Bodo Esser hat von seiner Großtante Martha, einer Tochter von Carl Friedrich, etliche Dokumente und Bilder über die Familien- und auch die Stadtgeschichte übernommen. Sie war eine von drei Töchtern von Carl Friedrich Esser, der außerdem auch vier Söhne hatte. Uropa Esser also hatte die Idee zu der Badeanstalt, ungefähr an der Stelle, wo heute der neue Anleger entsteht und auch damals schon die Fähre anlegte. Er zeigt Pläne und Unterlagen der Königlich-Preußischen Rheinstrom-Bauverwaltung zu Koblenz vor, die bis in das Jahr 1902 zurückreichen, als Esser schon die grundsätzliche Baugenehmigung erhielt.

Anlage mit Restaurant

Die Badeanstalt muss man sich so vorstellen, dass man über eine Brücke zu Umkleidekabinen und Toiletten kam. In alten Plänen ist das alles maßstabgetreu eingezeichnet. In den Kabinen wurden die Kleidungsstücke aufgehängt, und dann setzten sich die Badegäste in eine Art Korb darunter, der im Rheinwasser stand. Die ganze Anlage sollte auch noch ausgebaut und erweitert werden um eine Küche und ein kleines Restaurant.

Bis alle Details (und sicher auch die Finanzierung) geklärt waren, ging etliche Zeit ins Land, die Genehmigung wurde aber stets verlängert, 1912 war dann endlich Baubeginn, und die Einweihung sollte am 26. Mai, Pfingstsonntag, stattfinden. Ein großes Fest war geplant und die letzten Vorbereitungen liefen, als sich am 23. Mai das Unglück ereignete: Ein Rheinschiff verlor in Höhe der auf Pontons schwimmenden Badeanstalt Fässer oder Kisten, die auf die Pontons zutrieben. Der 21-jährige Friedrich Wilhelm Esser, Geselle im Betrieb seines Vaters und als Betreiber der Badeanstalt vorgesehen, wollte Schlimmeres verhindern, sprang ins Wasser - und ging unter. Tage später wurde seine Leiche im Düsseldorfer Hafen angespült. 

Belohnung ausgesetzt

Der Düsseldorfer General-Anzeiger veröffentlichte am 25. Mai 1912 folgende Meldung: "Monheim, 24 Mai. Ertrunken ist im Rhein der 21jährige Stellmachergeselle Friedrich Wilhelm Esser, der auf einer Badeanstalt arbeitete, in dem Augenblick, als er eine von der Ladung eines Schiffes über Bord gegangene Kiste anlanden wollte. Auf die Auffindung der Leiche ist von den Angehörigen eine Belohnung ausgesetzt".

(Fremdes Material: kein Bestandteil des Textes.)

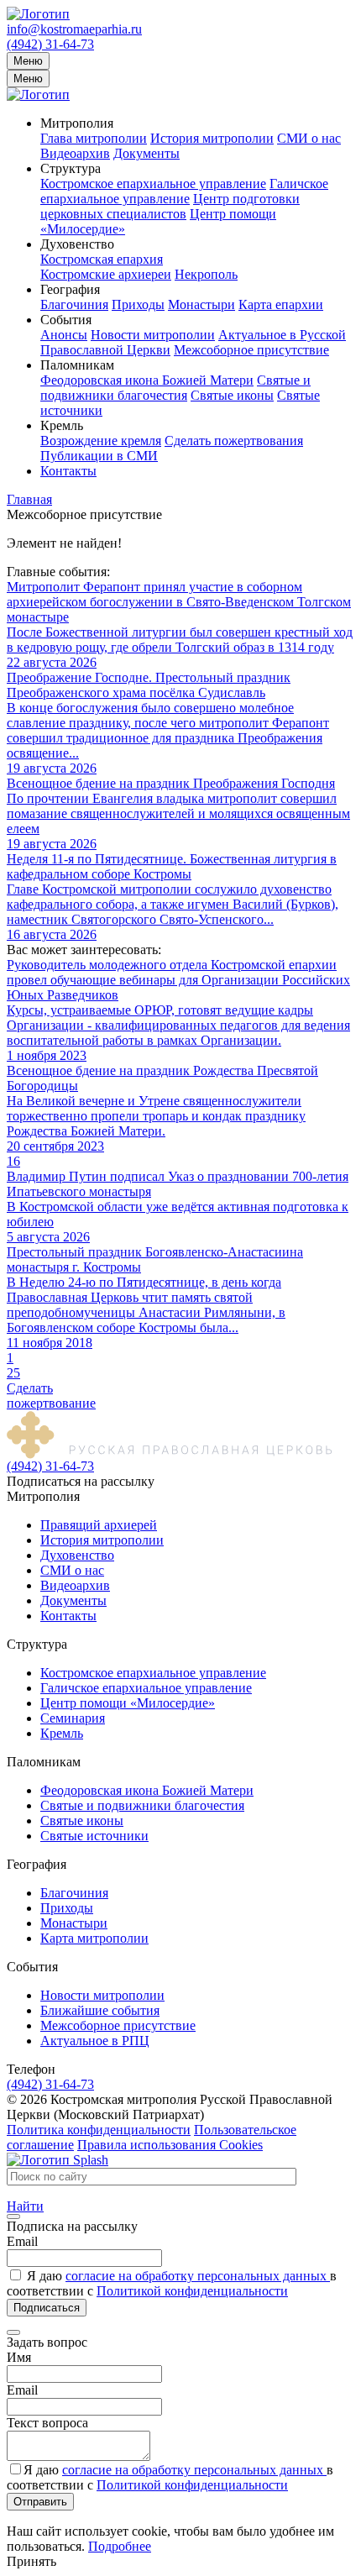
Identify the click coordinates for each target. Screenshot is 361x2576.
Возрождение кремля (100, 440)
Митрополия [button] (76, 123)
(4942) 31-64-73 (50, 44)
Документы (146, 153)
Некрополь (206, 274)
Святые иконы (232, 395)
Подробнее (119, 2546)
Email (22, 2241)
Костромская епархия (101, 259)
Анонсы (63, 335)
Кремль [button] (61, 425)
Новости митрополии (153, 335)
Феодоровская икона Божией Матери (147, 380)
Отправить (40, 2501)
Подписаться (46, 2307)
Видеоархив (75, 153)
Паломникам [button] (77, 365)
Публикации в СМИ (99, 456)
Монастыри (201, 304)
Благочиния (74, 304)
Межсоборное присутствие (251, 350)
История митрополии (212, 138)
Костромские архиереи (105, 274)
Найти (25, 2206)
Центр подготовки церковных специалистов (170, 206)
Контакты (68, 471)
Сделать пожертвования (234, 440)
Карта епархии (280, 304)
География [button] (70, 289)
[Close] (13, 2216)
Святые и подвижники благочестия (175, 387)
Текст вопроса (47, 2423)
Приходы (138, 304)
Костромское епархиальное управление (153, 183)
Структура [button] (70, 168)
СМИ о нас (309, 138)
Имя (19, 2357)
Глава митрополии (93, 138)
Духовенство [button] (77, 244)
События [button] (66, 319)
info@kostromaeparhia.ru (74, 29)
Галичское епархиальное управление (184, 191)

Mit diesem schrecklichen Unglück waren auch die schönsten Träume von Carl Friedrich Esser und seiner ganzen Familie geplatzt. Die Pontons wollte niemand mehr auf dem Monheimer Ufer liegen sehen; sie wurden erst mal zur Piwipp geschleppt und kamen später von dort in den Düsseldorfer Hafen, wo die Familie Esser auch noch jahrelang Liegegebühr zahlen musste.

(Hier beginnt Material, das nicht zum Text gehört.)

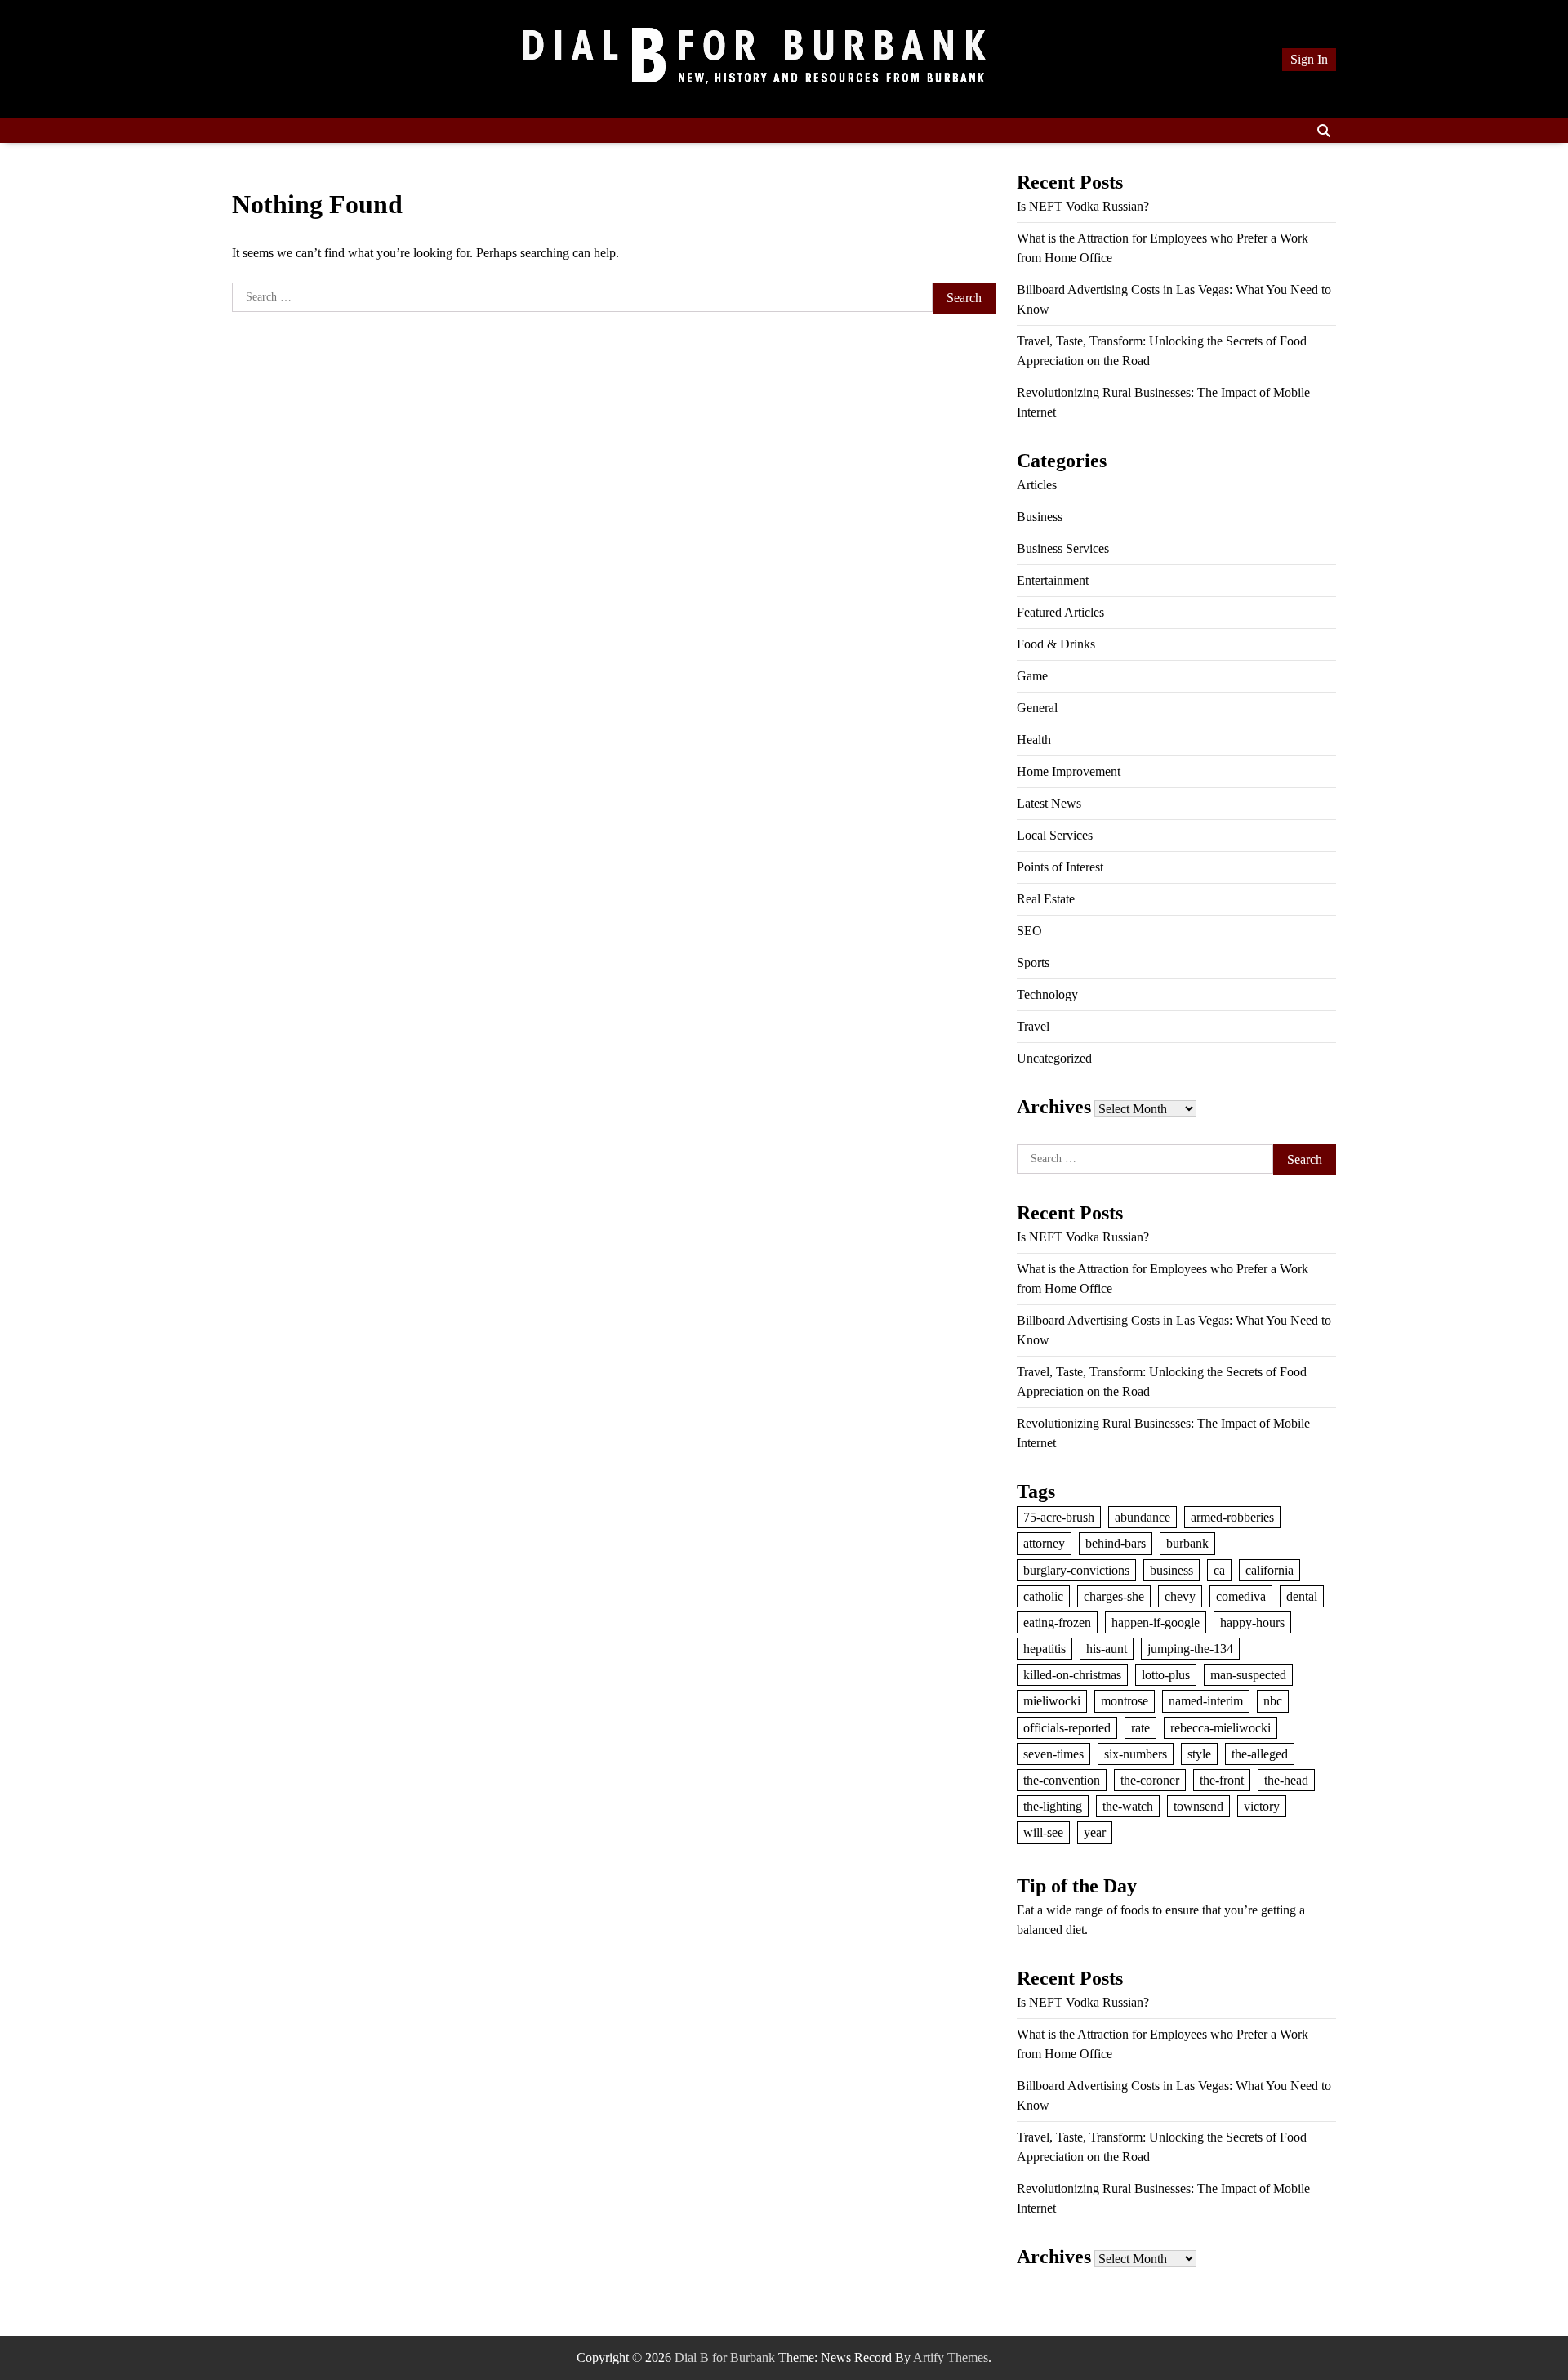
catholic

Der Erste Weltkrieg und Prozesse mit der Lebensversicherung von Friedrich Wilhelm, der Versicherung der Badeanstalt und der des Schifffahrtsunternehmens verwischten die weiteren Ereignisse. Carl Friedrich Esser starb 1922 im Alter von 66 Jahren an einem Herzinfarkt.

Bewegende Geschichte

Nachdem uns Bodo Esser diese bewegende Geschichte erzählt und auch anhand von Dokumenten belegt hatte, fragten wir bei Stadtarchivar Michael Hohmeier nach, der selbst kleinste Details aus der Stadtgeschichte kennt, aber diesmal eine unglaubliche Antwort gab: "Davon habe ich noch nie etwas gehört!" Das Angebot, ihn im Rathaus mit allen Unterlagen und Bodo Esser zu besuchen, nahm er gerne an.

Einziger Beleg

Zwischenzeitlich hatte er als einzigen Beleg im Rathaus die Sterbeurkunde von Karl Friedrich ausgegraben mit folgendem Wortlaut: "Die Polizei-Verwaltung in Monheim hat mitgeteilt, daß der Stellmachergeselle Friedrich Wilhelm Esser, 21 Jahre 4 Monate alt, evangelischer Religion, wohnhaft in Monheim, geboren zu Monheim, ledig, Sohn des Stellmachermeisters Karl Friedrich Esser und seiner Ehefrau Helene geborene vom Ende, beide wohnhaft in Monheim, bei Monheim im Rheine am dreiundzwanzigsten Mai des Jahres tausend neunhundert und zwölf vormittags um elf ein halb Uhr ertrunken ist. Die Leiche ist am 30. Mai 1912 bei Düsseldorf im Rheine gelandet worden."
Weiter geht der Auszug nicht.